Goal: Format the entries below as a numbered list with blank lines removed. Leave the pictures out of your answer.

Target pointing data:
----
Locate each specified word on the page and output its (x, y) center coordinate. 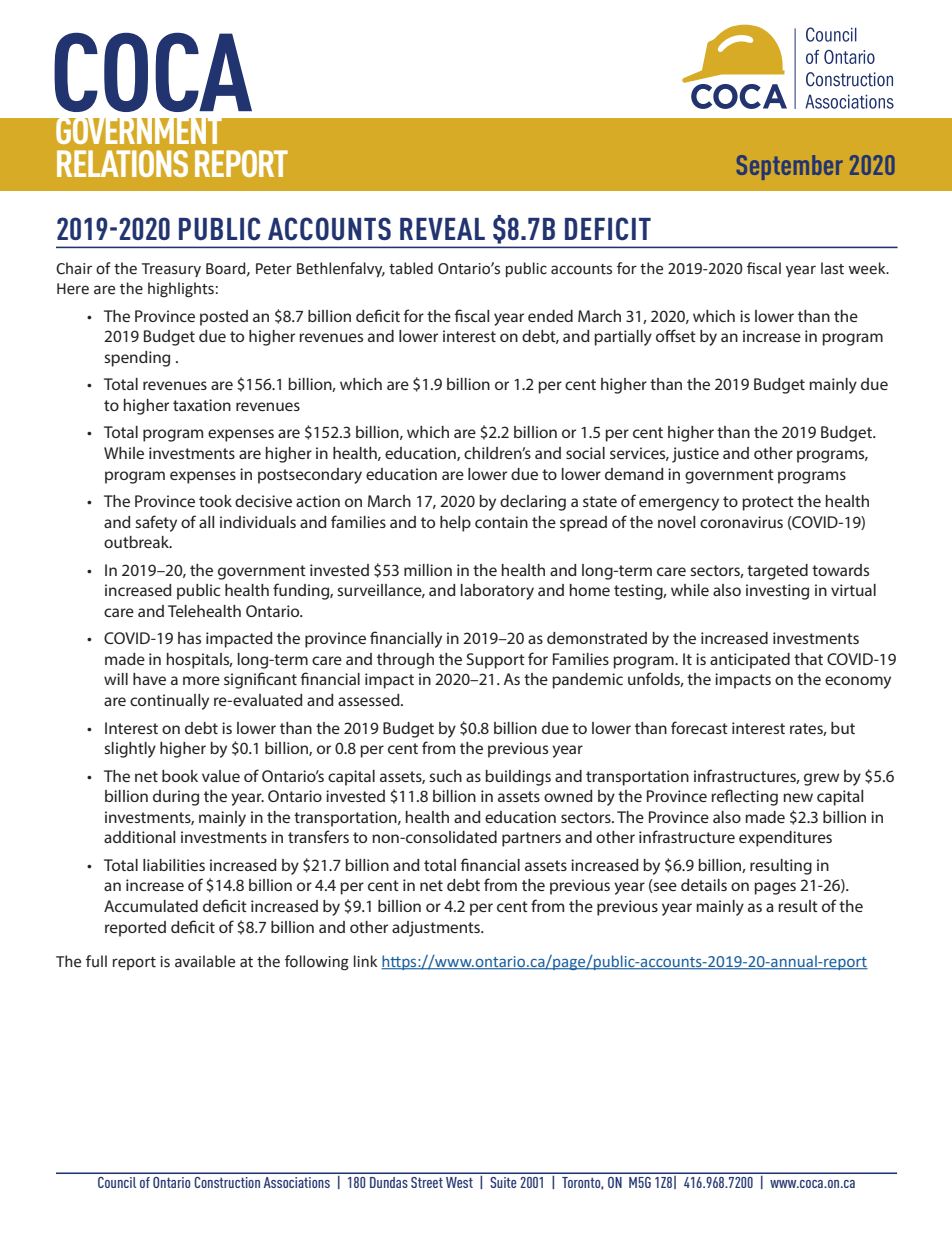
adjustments (437, 929)
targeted (777, 572)
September (790, 167)
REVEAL (442, 229)
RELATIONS (122, 163)
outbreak (137, 542)
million (428, 570)
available (205, 961)
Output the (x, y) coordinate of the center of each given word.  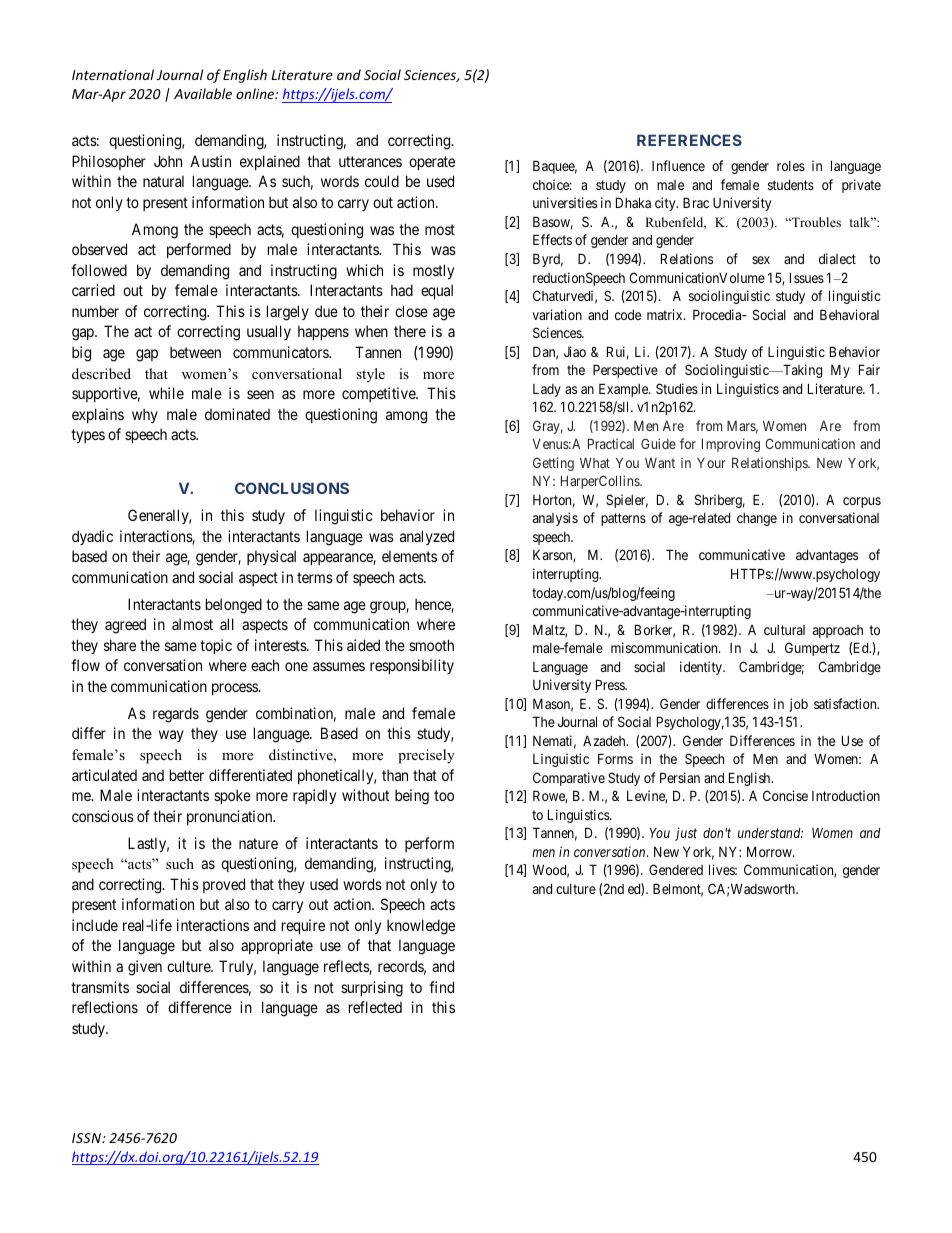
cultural (784, 630)
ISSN (87, 1138)
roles (791, 166)
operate (432, 163)
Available (203, 93)
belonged (234, 606)
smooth (431, 645)
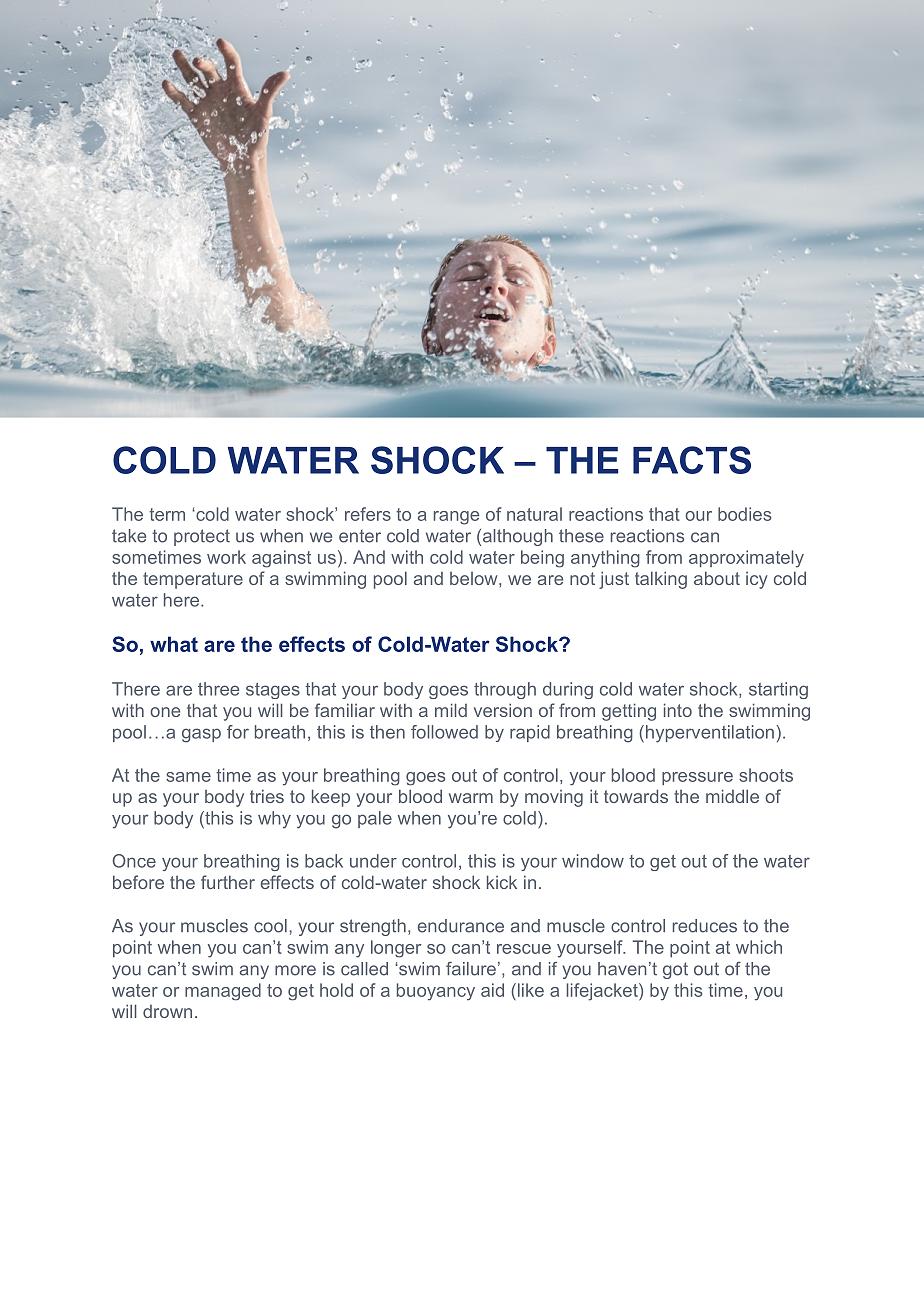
----
Answer to the problem:
1. Locate each specified word on the page and output its (x, y) center coordinate. 
2. adjustments (437, 929)
3. targeted (777, 572)
4. September (790, 167)
5. REVEAL (442, 229)
6. RELATIONS (122, 163)
7. outbreak (137, 542)
8. million (428, 570)
9. available (205, 961)
10. Output the (x, y) coordinate of the center of each given word.  
11. cultural (784, 630)
12. ISSN (87, 1138)
13. roles (791, 166)
14. operate (432, 163)
15. Available (203, 93)
16. belonged (234, 606)
17. smooth (431, 645)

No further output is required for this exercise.